→ **Work to be completed**
Swap each occurrence of "Locate an element on the screen" in the lines below for "Find an element in the screenshot" and reproduce the lines with nothing else altered.

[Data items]
———

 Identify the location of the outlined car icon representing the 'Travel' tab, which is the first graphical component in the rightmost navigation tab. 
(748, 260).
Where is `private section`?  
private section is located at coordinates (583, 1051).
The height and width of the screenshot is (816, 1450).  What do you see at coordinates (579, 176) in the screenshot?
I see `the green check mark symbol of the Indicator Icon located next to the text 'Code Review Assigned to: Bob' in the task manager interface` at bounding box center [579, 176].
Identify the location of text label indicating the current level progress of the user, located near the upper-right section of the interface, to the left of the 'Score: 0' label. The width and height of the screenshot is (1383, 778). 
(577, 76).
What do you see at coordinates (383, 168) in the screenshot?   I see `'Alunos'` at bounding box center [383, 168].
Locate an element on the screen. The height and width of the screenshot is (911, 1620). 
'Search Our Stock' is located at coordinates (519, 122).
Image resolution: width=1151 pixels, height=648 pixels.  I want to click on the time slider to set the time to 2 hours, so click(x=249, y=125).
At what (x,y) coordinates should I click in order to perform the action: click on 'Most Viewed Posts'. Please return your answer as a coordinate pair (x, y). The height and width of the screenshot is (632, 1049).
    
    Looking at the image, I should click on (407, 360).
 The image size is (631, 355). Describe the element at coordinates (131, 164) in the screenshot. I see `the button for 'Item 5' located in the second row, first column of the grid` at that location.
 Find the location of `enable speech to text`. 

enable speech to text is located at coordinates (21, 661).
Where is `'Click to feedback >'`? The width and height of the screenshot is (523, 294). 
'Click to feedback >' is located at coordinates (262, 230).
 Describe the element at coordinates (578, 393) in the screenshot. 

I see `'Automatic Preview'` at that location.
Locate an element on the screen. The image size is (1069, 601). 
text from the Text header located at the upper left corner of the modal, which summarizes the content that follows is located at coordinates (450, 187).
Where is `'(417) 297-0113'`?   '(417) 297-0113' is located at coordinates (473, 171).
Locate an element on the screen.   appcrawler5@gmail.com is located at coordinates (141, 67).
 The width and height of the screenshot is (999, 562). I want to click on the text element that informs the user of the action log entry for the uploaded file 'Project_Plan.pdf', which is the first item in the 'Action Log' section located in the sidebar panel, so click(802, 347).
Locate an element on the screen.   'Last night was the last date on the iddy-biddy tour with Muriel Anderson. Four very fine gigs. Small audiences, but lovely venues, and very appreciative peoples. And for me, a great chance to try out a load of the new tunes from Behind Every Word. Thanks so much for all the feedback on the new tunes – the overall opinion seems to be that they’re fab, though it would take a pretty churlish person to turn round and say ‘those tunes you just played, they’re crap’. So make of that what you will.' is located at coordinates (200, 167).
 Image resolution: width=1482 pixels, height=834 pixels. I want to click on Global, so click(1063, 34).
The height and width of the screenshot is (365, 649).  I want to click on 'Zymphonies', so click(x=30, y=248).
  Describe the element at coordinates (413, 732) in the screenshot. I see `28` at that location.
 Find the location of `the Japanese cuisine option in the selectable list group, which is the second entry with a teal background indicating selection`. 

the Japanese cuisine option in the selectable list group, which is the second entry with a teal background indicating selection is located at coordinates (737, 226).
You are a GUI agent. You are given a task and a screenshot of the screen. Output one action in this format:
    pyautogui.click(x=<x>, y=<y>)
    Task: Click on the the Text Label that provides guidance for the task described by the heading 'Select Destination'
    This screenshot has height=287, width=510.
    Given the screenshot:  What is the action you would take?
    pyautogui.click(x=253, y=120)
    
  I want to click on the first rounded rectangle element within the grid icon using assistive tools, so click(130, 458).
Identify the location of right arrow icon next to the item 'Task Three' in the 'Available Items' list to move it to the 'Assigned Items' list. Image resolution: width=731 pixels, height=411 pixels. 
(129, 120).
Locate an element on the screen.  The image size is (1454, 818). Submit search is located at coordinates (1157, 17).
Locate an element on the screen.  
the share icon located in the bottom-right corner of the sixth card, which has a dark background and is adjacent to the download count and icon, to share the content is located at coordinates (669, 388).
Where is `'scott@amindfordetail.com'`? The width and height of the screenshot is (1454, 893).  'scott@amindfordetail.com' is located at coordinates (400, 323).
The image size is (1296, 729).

———

→ **Solved exercise**
 Identify the location of the outlined car icon representing the 'Travel' tab, which is the first graphical component in the rightmost navigation tab. 
(748, 260).
Where is `private section`?  
private section is located at coordinates (583, 1051).
The height and width of the screenshot is (816, 1450).  What do you see at coordinates (579, 176) in the screenshot?
I see `the green check mark symbol of the Indicator Icon located next to the text 'Code Review Assigned to: Bob' in the task manager interface` at bounding box center [579, 176].
Identify the location of text label indicating the current level progress of the user, located near the upper-right section of the interface, to the left of the 'Score: 0' label. The width and height of the screenshot is (1383, 778). 
(577, 76).
What do you see at coordinates (383, 168) in the screenshot?   I see `'Alunos'` at bounding box center [383, 168].
Find an element in the screenshot. The height and width of the screenshot is (911, 1620). 
'Search Our Stock' is located at coordinates (519, 122).
Image resolution: width=1151 pixels, height=648 pixels.  I want to click on the time slider to set the time to 2 hours, so click(x=249, y=125).
At what (x,y) coordinates should I click in order to perform the action: click on 'Most Viewed Posts'. Please return your answer as a coordinate pair (x, y). The height and width of the screenshot is (632, 1049).
    
    Looking at the image, I should click on (407, 360).
 The image size is (631, 355). Describe the element at coordinates (131, 164) in the screenshot. I see `the button for 'Item 5' located in the second row, first column of the grid` at that location.
 Find the location of `enable speech to text`. 

enable speech to text is located at coordinates (21, 661).
Where is `'Click to feedback >'`? The width and height of the screenshot is (523, 294). 
'Click to feedback >' is located at coordinates (262, 230).
 Describe the element at coordinates (578, 393) in the screenshot. 

I see `'Automatic Preview'` at that location.
Find an element in the screenshot. The image size is (1069, 601). 
text from the Text header located at the upper left corner of the modal, which summarizes the content that follows is located at coordinates (450, 187).
Where is `'(417) 297-0113'`?   '(417) 297-0113' is located at coordinates (473, 171).
Find an element in the screenshot.   appcrawler5@gmail.com is located at coordinates (141, 67).
 The width and height of the screenshot is (999, 562). I want to click on the text element that informs the user of the action log entry for the uploaded file 'Project_Plan.pdf', which is the first item in the 'Action Log' section located in the sidebar panel, so click(802, 347).
Find an element in the screenshot.   'Last night was the last date on the iddy-biddy tour with Muriel Anderson. Four very fine gigs. Small audiences, but lovely venues, and very appreciative peoples. And for me, a great chance to try out a load of the new tunes from Behind Every Word. Thanks so much for all the feedback on the new tunes – the overall opinion seems to be that they’re fab, though it would take a pretty churlish person to turn round and say ‘those tunes you just played, they’re crap’. So make of that what you will.' is located at coordinates (200, 167).
 Image resolution: width=1482 pixels, height=834 pixels. I want to click on Global, so click(1063, 34).
The height and width of the screenshot is (365, 649).  I want to click on 'Zymphonies', so click(x=30, y=248).
  Describe the element at coordinates (413, 732) in the screenshot. I see `28` at that location.
 Find the location of `the Japanese cuisine option in the selectable list group, which is the second entry with a teal background indicating selection`. 

the Japanese cuisine option in the selectable list group, which is the second entry with a teal background indicating selection is located at coordinates (737, 226).
You are a GUI agent. You are given a task and a screenshot of the screen. Output one action in this format:
    pyautogui.click(x=<x>, y=<y>)
    Task: Click on the the Text Label that provides guidance for the task described by the heading 'Select Destination'
    This screenshot has height=287, width=510.
    Given the screenshot:  What is the action you would take?
    pyautogui.click(x=253, y=120)
    
  I want to click on the first rounded rectangle element within the grid icon using assistive tools, so click(130, 458).
Identify the location of right arrow icon next to the item 'Task Three' in the 'Available Items' list to move it to the 'Assigned Items' list. Image resolution: width=731 pixels, height=411 pixels. 
(129, 120).
Find an element in the screenshot.  The image size is (1454, 818). Submit search is located at coordinates (1157, 17).
Find an element in the screenshot.  
the share icon located in the bottom-right corner of the sixth card, which has a dark background and is adjacent to the download count and icon, to share the content is located at coordinates (669, 388).
Where is `'scott@amindfordetail.com'`? The width and height of the screenshot is (1454, 893).  'scott@amindfordetail.com' is located at coordinates (400, 323).
The image size is (1296, 729).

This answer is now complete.